#### DATA TO PROCESS

┏━━

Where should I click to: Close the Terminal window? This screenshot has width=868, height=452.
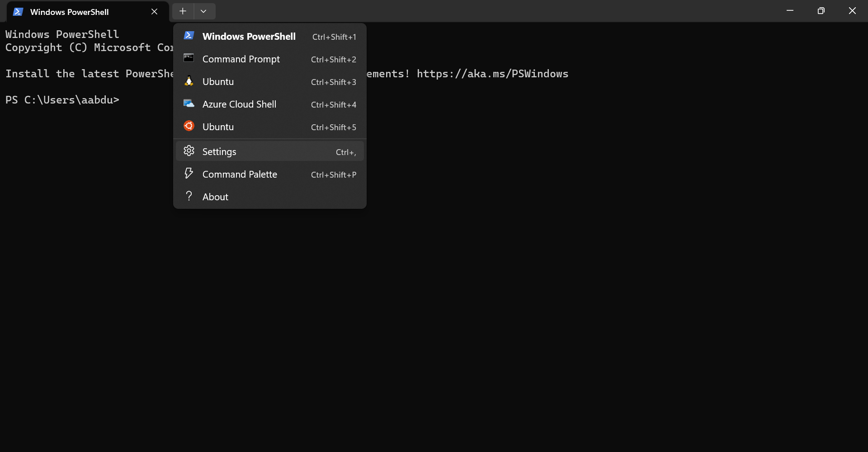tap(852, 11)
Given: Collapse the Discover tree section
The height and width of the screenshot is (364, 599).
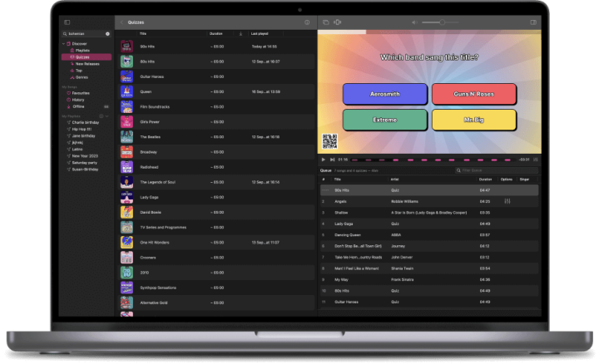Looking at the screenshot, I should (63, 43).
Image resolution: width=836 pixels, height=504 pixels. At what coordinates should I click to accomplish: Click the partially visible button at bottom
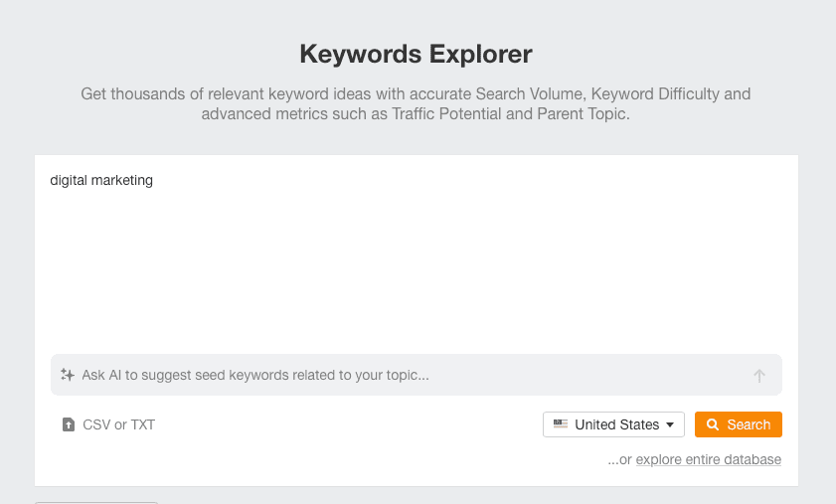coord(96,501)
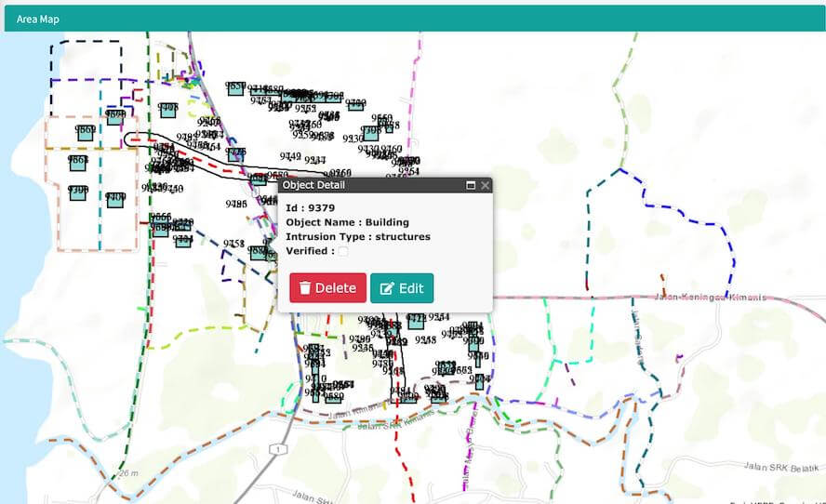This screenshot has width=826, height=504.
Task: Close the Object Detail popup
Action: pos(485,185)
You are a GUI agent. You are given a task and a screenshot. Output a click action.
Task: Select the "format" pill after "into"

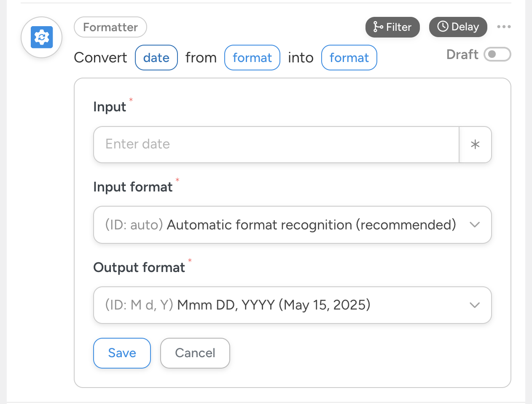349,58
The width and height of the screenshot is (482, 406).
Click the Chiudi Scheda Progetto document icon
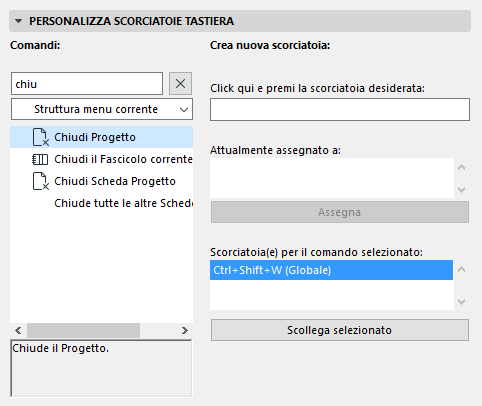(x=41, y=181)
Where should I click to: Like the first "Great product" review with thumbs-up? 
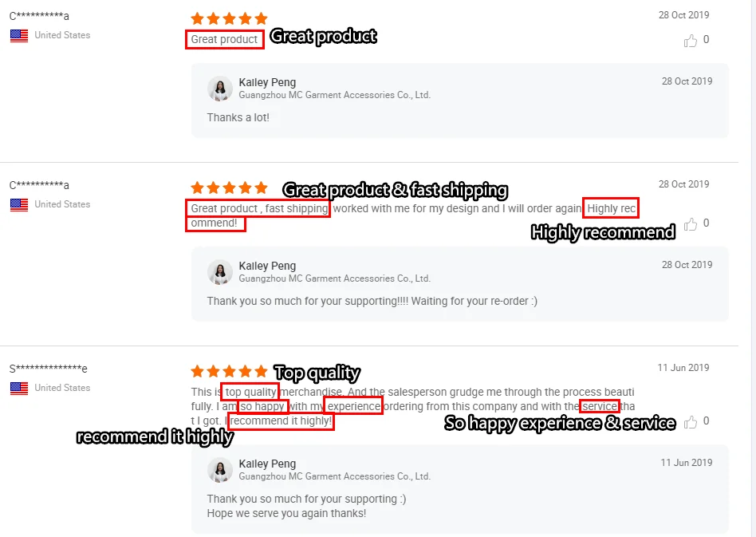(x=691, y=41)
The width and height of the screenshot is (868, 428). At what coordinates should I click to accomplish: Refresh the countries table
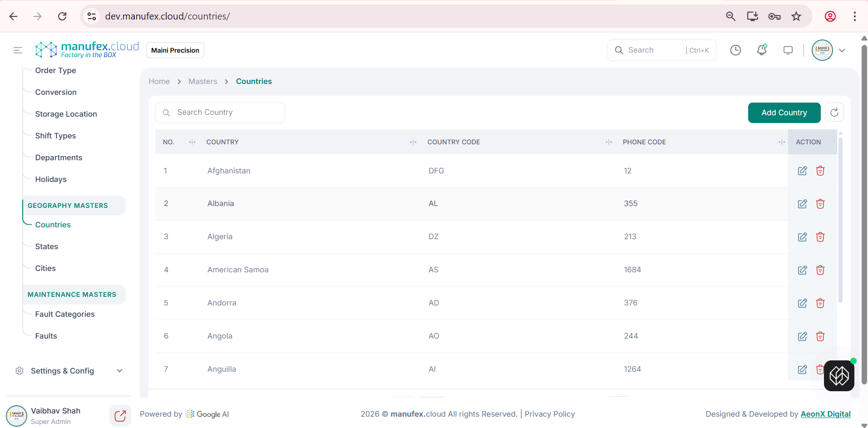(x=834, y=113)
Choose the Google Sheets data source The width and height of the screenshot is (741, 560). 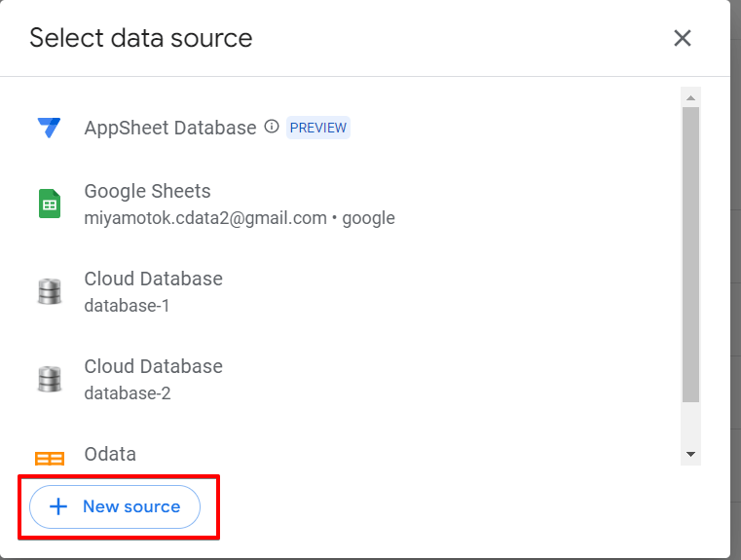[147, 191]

┗━━
┏━━

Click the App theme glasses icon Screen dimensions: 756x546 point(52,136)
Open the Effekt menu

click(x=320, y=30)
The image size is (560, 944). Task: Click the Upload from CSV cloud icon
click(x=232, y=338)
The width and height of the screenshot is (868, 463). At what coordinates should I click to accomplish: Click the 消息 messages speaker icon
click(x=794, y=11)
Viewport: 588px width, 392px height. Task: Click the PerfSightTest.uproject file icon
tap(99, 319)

┗━━

Print everything from the line with "Where should I click to: Close" down to the line with "The width and height of the screenshot is (482, 406)." in the entries above, both lines included and nothing more, without the pictures.

#### OUTPUT BELOW
Where should I click to: Close the Terminal window? This screenshot has width=868, height=452.
tap(852, 11)
Given: Collapse the Discover tree section
The height and width of the screenshot is (364, 599).
Looking at the screenshot, I should (63, 43).
Image resolution: width=836 pixels, height=504 pixels. At what coordinates should I click to accomplish: Click the partially visible button at bottom
coord(96,501)
This screenshot has width=826, height=504.
Task: Close the Object Detail popup
Action: pos(485,185)
You are a GUI agent. You are given a task and a screenshot. Output a click action.
Task: Select the "format" pill after "into"

349,58
The width and height of the screenshot is (482, 406).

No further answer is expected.